L’assessore alla sanità della Regione Lombardia, Luciano Bresciani, e il responsabile dell’attuazione dei “piani di rientro” della Regione Calabria, Gianluigi Scaffidi, devono innanzitutto essere ringraziati per avere partecipato a tutta la discussione e per avere richiamato l’ISS anche a un rapporto più stretto con le Regioni. L’assessore della Lombardia ha ricordato l’importanza di un sistema sanitario regionale in grado di garantire prestazioni di qualità ai cittadini senza accumulare deficit. Ha anche esposto gli interventi adottati in ambito regionale per coordinare le attività di ricerca pubbliche, e di creare un contesto che favorisca gli investimenti privati, attraverso un modello di integrazione pubblico-privato. Proprio questo modello è stato anche proposto come potenziale soluzione per le difficoltà prevedibili nei finanziamenti pubblici per l’ISS (come per le altre istituzioni di ricerca pubbliche).
Per le ragioni già discusse in precedenza – la distorsione delle finalità e la precarizzazione dei rapporti di lavoro – si tratta di una strada già oggi percorsa, che difficilmente può rappresentare una soluzione per l’ISS. Tuttavia, va fatto ogni sforzo per evitare che la discussione si areni sulla contrapposizione ideologica fra favorevoli e contrari alle sinergie pubblico-privato. Sia chiaro, non è questo il punto. Non è dai finanziamenti privati che potrà arrivare la soluzione, innanzitutto perché non si può chiedere ai privati di caricarsi compiti tipicamente pubblici. La prima ragione è che vi sono molti ambiti di ricerca, potenzialmente utili per le decisioni cliniche e di sanità pubblica, nei quali può mancare qualunque interesse commerciale e, di conseguenza, legittimamente, qualunque investimento privato. La seconda ragione riguarda la gestione dei possibili conflitti di interesse che possono sorgere da collaborazioni pubblico-privato. È evidente che non è indifferente se la collaborazione – ad esempio in ambito di farmaci o alimenti o ambiente – riguarda un dipartimento universitario anziché un organismo che svolge funzioni di controllo o che stabilisce le procedure operative e gli standard di applicazione delle norme. In un Paese come gli Stati Uniti, che certamente non può essere accusato di ostacolare le collaborazioni pubblico-privato, un dipendente dell’agenzia di controllo sui farmaci (l’FDA) non può neppure essere invitato a spese di una istituzione pubblica straniera, figuriamoci di aziende private.
In conclusione: alcune assenze e una buona notizia
La discussione sui temi affrontati in questa affollata e appassionata assemblea proseguirà nei prossimi mesi, in tutta la fase di elaborazione degli interventi legislativi previsti per il riordino dell’ISS (da effettuarsi entro novembre 2011).
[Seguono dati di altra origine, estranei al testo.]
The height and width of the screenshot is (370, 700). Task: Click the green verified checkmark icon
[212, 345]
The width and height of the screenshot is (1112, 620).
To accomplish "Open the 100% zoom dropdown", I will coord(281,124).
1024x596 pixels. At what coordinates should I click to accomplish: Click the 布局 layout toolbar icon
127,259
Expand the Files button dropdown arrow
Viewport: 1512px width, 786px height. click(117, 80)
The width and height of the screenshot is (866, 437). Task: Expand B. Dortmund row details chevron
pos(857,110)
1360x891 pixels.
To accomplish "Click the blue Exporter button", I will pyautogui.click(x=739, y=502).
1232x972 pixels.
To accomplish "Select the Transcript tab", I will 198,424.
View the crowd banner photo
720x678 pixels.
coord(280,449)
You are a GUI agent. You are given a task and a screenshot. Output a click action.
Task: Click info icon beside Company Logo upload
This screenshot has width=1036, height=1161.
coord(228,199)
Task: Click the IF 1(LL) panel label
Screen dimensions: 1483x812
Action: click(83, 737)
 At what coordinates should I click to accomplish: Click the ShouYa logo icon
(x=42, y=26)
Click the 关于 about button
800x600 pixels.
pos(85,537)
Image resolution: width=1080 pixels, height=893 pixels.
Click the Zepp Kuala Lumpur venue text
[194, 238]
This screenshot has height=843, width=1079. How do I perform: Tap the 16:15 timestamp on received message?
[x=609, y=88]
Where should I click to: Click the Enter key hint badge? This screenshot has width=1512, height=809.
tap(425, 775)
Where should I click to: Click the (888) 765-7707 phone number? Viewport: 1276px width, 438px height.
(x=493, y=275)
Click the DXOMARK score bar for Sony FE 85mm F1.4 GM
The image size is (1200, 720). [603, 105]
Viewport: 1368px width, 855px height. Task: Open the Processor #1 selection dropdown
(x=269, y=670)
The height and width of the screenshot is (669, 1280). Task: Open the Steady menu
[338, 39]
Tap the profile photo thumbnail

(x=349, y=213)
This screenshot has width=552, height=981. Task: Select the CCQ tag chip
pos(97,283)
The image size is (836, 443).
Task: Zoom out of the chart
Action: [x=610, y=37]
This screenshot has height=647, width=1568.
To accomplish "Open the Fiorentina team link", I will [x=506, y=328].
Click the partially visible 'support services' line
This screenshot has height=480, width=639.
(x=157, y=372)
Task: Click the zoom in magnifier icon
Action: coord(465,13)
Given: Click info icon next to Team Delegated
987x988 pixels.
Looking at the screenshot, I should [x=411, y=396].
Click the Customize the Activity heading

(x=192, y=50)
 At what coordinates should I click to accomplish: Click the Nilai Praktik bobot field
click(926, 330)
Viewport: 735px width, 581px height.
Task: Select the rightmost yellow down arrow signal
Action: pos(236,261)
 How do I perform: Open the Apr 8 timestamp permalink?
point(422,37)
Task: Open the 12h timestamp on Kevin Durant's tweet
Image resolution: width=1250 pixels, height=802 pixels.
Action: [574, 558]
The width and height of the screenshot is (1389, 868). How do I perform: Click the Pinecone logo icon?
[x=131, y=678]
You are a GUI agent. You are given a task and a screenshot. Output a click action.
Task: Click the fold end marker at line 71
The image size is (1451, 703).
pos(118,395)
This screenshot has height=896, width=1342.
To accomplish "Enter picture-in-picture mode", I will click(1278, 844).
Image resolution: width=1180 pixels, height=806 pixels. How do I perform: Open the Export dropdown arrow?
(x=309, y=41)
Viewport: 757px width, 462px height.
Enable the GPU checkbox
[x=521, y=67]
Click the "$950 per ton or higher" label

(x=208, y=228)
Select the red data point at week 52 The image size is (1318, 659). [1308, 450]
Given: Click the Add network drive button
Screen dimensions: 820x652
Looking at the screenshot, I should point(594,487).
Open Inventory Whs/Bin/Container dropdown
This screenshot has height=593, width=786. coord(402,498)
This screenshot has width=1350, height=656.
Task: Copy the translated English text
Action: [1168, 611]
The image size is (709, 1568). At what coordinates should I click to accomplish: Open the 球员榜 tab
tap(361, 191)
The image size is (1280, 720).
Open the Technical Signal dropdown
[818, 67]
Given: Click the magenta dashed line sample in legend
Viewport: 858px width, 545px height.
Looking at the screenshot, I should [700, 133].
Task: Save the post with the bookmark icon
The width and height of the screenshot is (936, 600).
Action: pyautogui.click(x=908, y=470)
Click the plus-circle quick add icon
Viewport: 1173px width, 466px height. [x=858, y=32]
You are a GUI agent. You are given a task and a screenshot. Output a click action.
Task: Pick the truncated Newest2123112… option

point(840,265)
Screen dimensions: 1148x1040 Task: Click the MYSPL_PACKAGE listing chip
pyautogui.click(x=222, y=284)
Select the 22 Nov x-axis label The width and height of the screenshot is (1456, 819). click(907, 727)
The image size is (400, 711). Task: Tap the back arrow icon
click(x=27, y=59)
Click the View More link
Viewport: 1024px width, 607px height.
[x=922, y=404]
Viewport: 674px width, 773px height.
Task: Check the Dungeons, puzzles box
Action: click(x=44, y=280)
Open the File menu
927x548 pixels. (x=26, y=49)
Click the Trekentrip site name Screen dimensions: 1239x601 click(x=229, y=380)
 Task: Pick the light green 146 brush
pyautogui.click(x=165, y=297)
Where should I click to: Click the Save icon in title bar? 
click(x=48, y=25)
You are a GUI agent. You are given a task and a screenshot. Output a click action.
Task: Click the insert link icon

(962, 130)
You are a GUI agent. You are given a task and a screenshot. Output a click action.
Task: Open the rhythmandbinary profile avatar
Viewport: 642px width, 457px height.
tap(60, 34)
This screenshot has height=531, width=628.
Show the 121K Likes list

È un peccato che non sia riuscito intervenire il Ministro della salute, o un suo sostituto, in quanto il livello della discussione avrebbe potuto fornire spunti utili di riflessione per i previsti interventi. È anche un peccato che Presidente e Direttore generale dell’ISS non abbiano trovato un momento per affacciarsi all’incontro. Non c’è bisogno di avere la lungimiranza di Steve Jobs per capire che oggi la principale risorsa di una istituzione è rappresentata da persone qualificate, disponibili a contribuire nella definizione di una prospettiva di sviluppo. Per tornare all’intervento di Bignami, la buona notizia è che oggi i ricercatori, tecnici e amministrativi dell’ISS hanno mostrato che si può avere consapevolezza diffusa della propria funzione insieme a una prospettiva su quale debba essere un rinnovato Istituto superiore di sanità al servizio del Servizio sanitario nazionale.